What was US policy prior to Trump? In the closing days of his administration, former US President Barack Obama announced what was intended to be a permanent ban on offshore oil and gas drilling in the Arctic. Given the fragility of Arctic ecosystems and the operational risks of drilling in such a harsh environment, he withdrew the Chukchi Sea and most of the Beaufort Sea from oil and gas leasing, exploration, and development.
In the wake of US President Donald J. Trump’s election, the December 2016 Statement by the President on Actions in the Arctic and Atlantic Oceans announced it was “designating the bulk of our Arctic water and certain areas in the Atlantic Ocean as indefinitely off limits to future oil and gas leasing.” This measure built upon previous actions taken by the Obama administration to protect areas in the Northern Bering Sea and Bristol Bay based on their natural beauty and the importance of their fisheries.
The move, which drew on authority in the 1953 Outer Continental Shelf Lands Act, was unprecedented. No previous president had instituted a permanent ban on drilling.
What has Trump said and done? During his 2016 presidential campaign, Trump promised to unleash domestic energy production, highlighting the potential of offshore areas. In just under one hundred days in office, Trump signed Executive Order 13795: Implementing an America-First Offshore Energy Strategy. This legislation reversed the Obama administration ban on leasing offshore drilling blocks in the Arctic and outlined his intentions to increase offshore exploration and production.
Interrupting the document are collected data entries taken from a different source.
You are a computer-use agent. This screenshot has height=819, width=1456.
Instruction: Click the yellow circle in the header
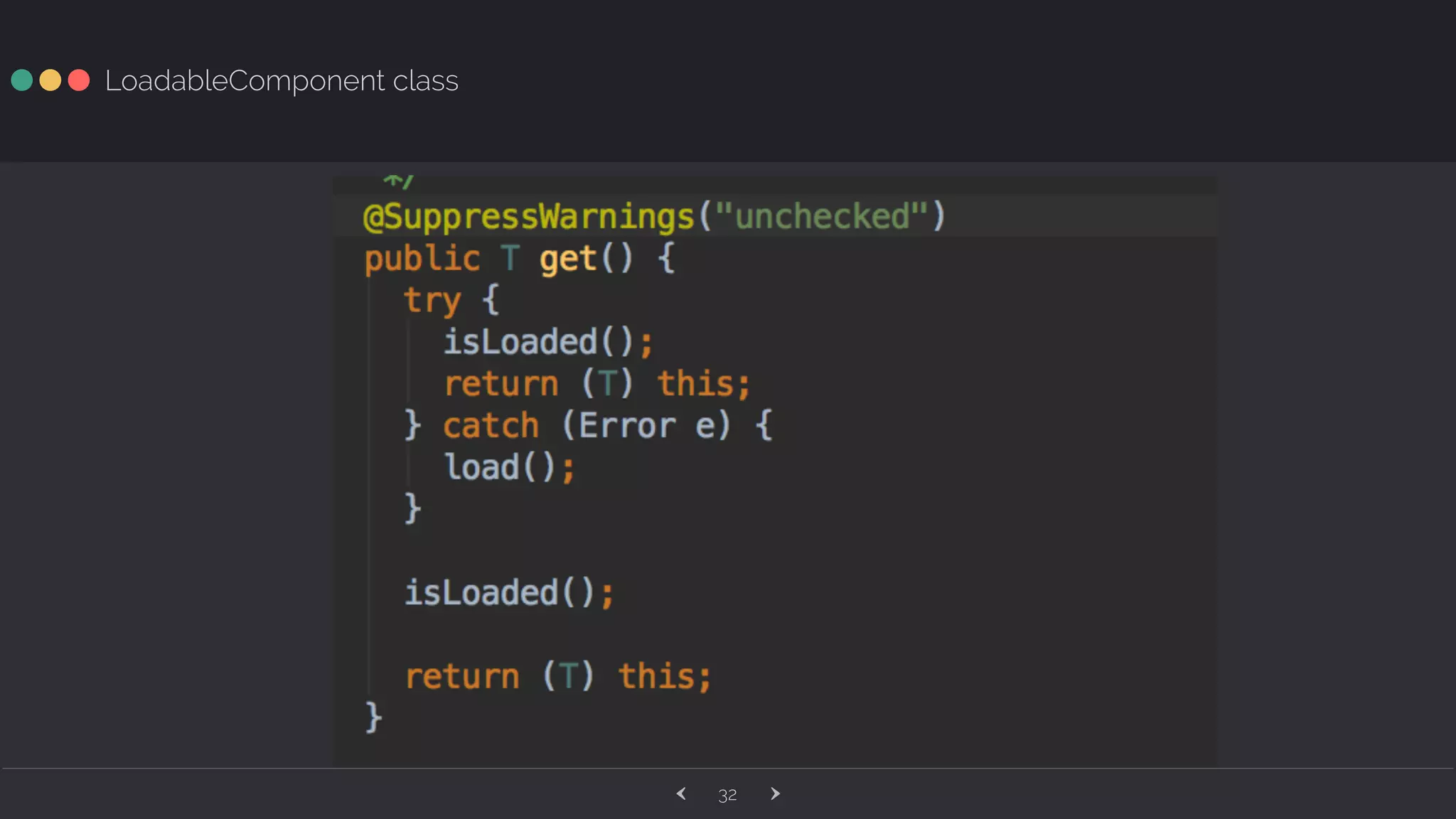(x=50, y=80)
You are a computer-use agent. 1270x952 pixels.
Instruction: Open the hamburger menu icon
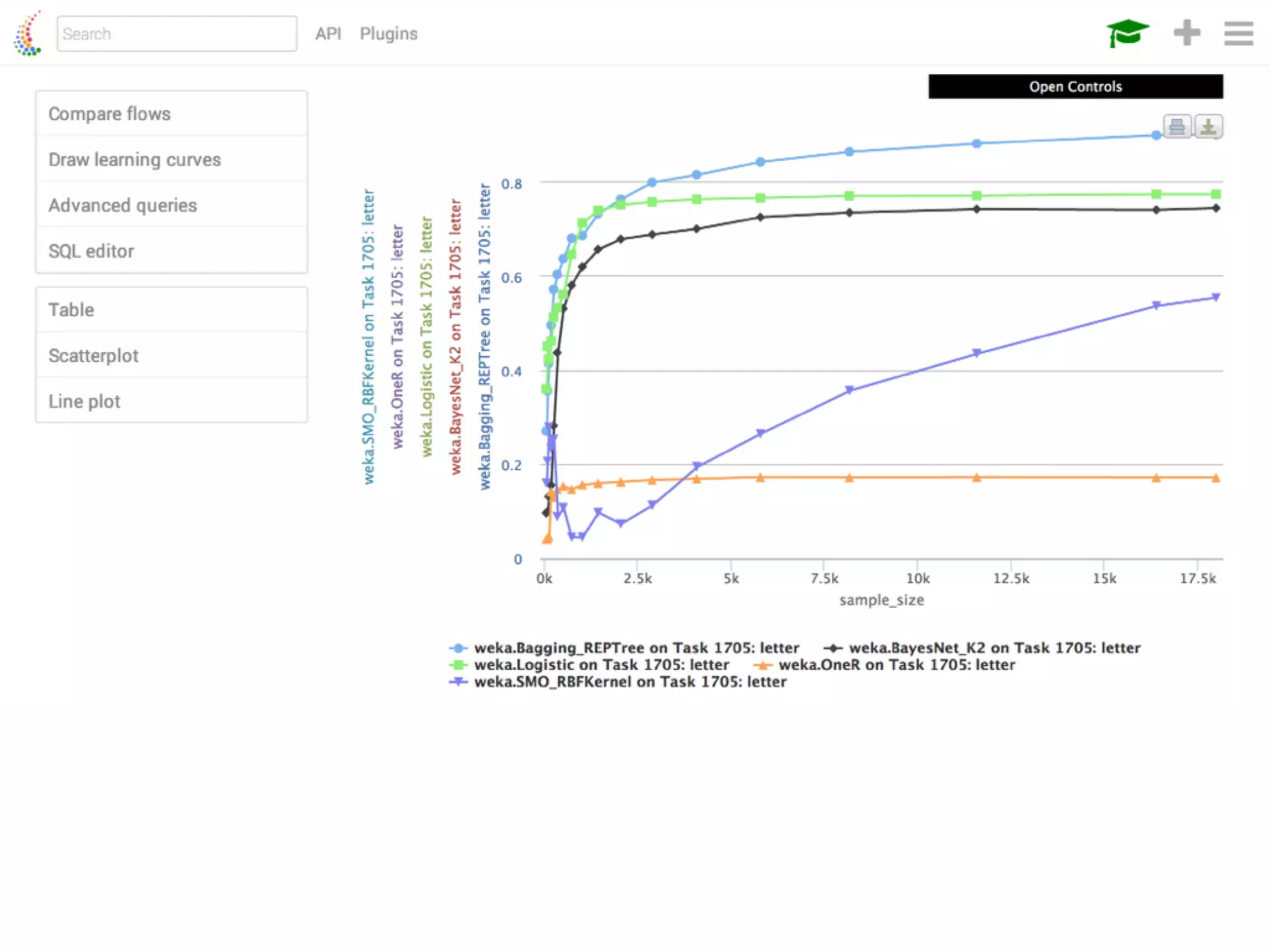[x=1238, y=33]
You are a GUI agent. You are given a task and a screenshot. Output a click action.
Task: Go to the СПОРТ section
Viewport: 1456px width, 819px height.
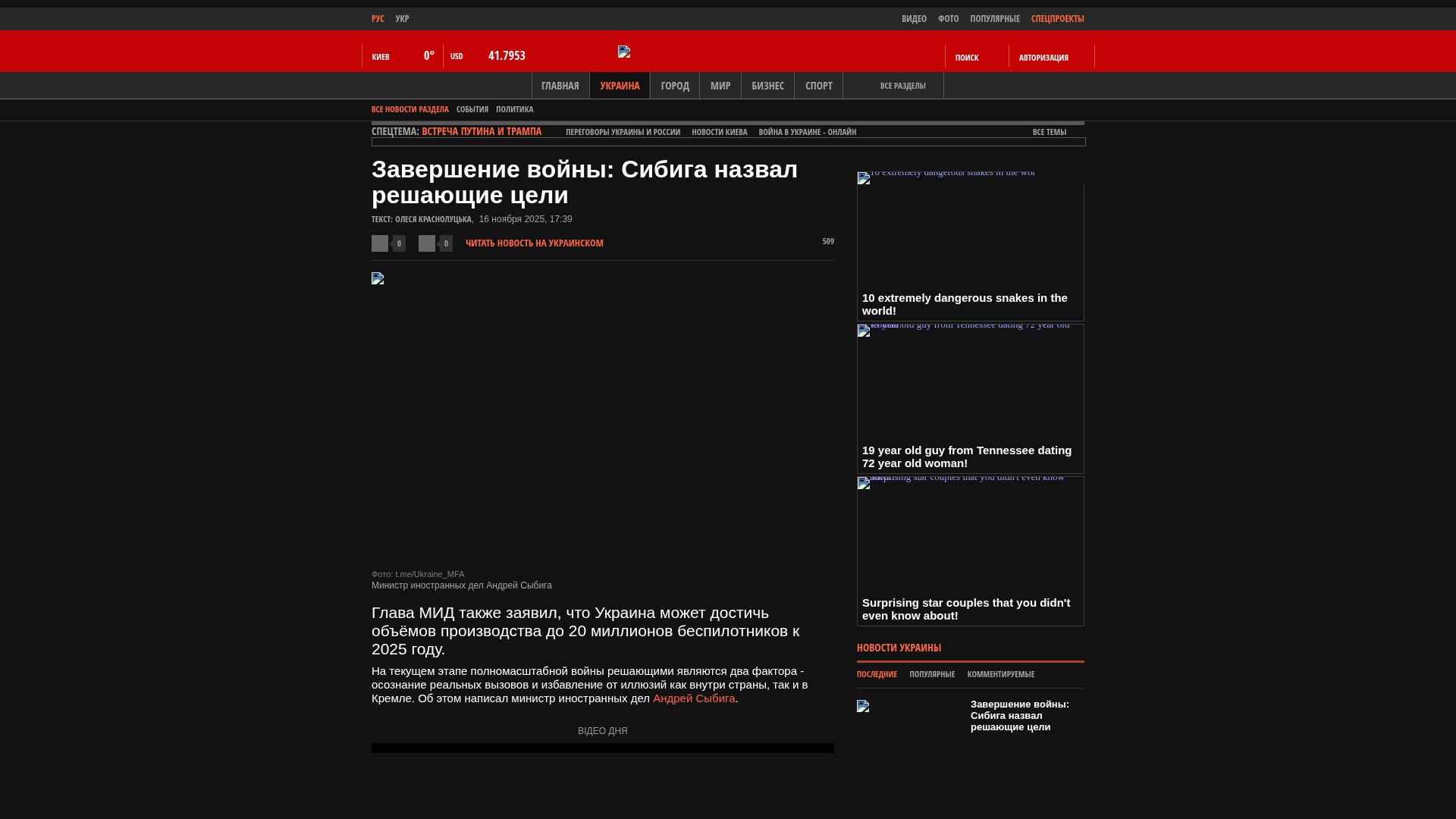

“Our country is blessed with incredible natural resources, including abundant offshore oil and natural gas reserves. But the federal government has kept 94 percent of these offshore areas closed for exploration and production. And when they say closed, they mean closed. This deprives our country of potentially thousands and thousands of jobs and billions of dollars in wealth. I pledged to take action, and today I am keeping that promise”
– Remarks by US President Donald J. Trump at Signing of Executive Order on an America-First Offshore Energy Strategy, April 28, 2017.
What has changed? Not much yet, but the Department of Interior’s draft plan certainly proposes to shake things up.
The January 2018 release of the US Department of Interior’s draft five-year leasing plan, the Outer Continental Shelf Oil and Gas Leasing Program for 2019-2024, has caused quite a stir in the energy world and along the coasts. The draft proposal would include lease sales of forty-seven new blocks in twenty-five planned areas out to 2024, the largest potential sale ever, covering 90 percent of the Outer Continental Shelf.
Under the proposal, previously protected parts of the Arctic, Atlantic, and Pacific oceans would be opened up to oil and gas development, potentially enabling new exploration and production from the Florida Keys to Maine and in areas along the west coast that have not seen drilling in decades. While still in draft form, the plan has drawn opposition not just from environmental advocates, but state governors up and down the Atlantic, including Florida, South Carolina, North Carolina, Virginia, Maryland, Delaware, New York, Rhode Island, New Hampshire, and Massachusetts, and from all three Pacific coast states.
Just five days after the plan was announced, US Secretary of the Interior Ryan Zinke said Florida would be exempt, leading other states to call for the same. As the draft plan is still in the public comment period, Zinke has been criticized for making such an announcement before the sixty day public comment period had closed, and even before the required consultation process with affected states and the public meetings to take place around the country have even begun. Federal law stipulates that local views are one of eight factors that must be considered during the development of leasing plans.
More acreage also does not necessarily mean more production, as continued low oil prices present another headwind to potential development. Additionally, Shell walked away from a multi-year, multi-billion-dollar effort to drill in the Chuchki Sea during the Obama administration, in a potential cautionary tale for the challenges of drilling in some of the more inhospitable offshore areas.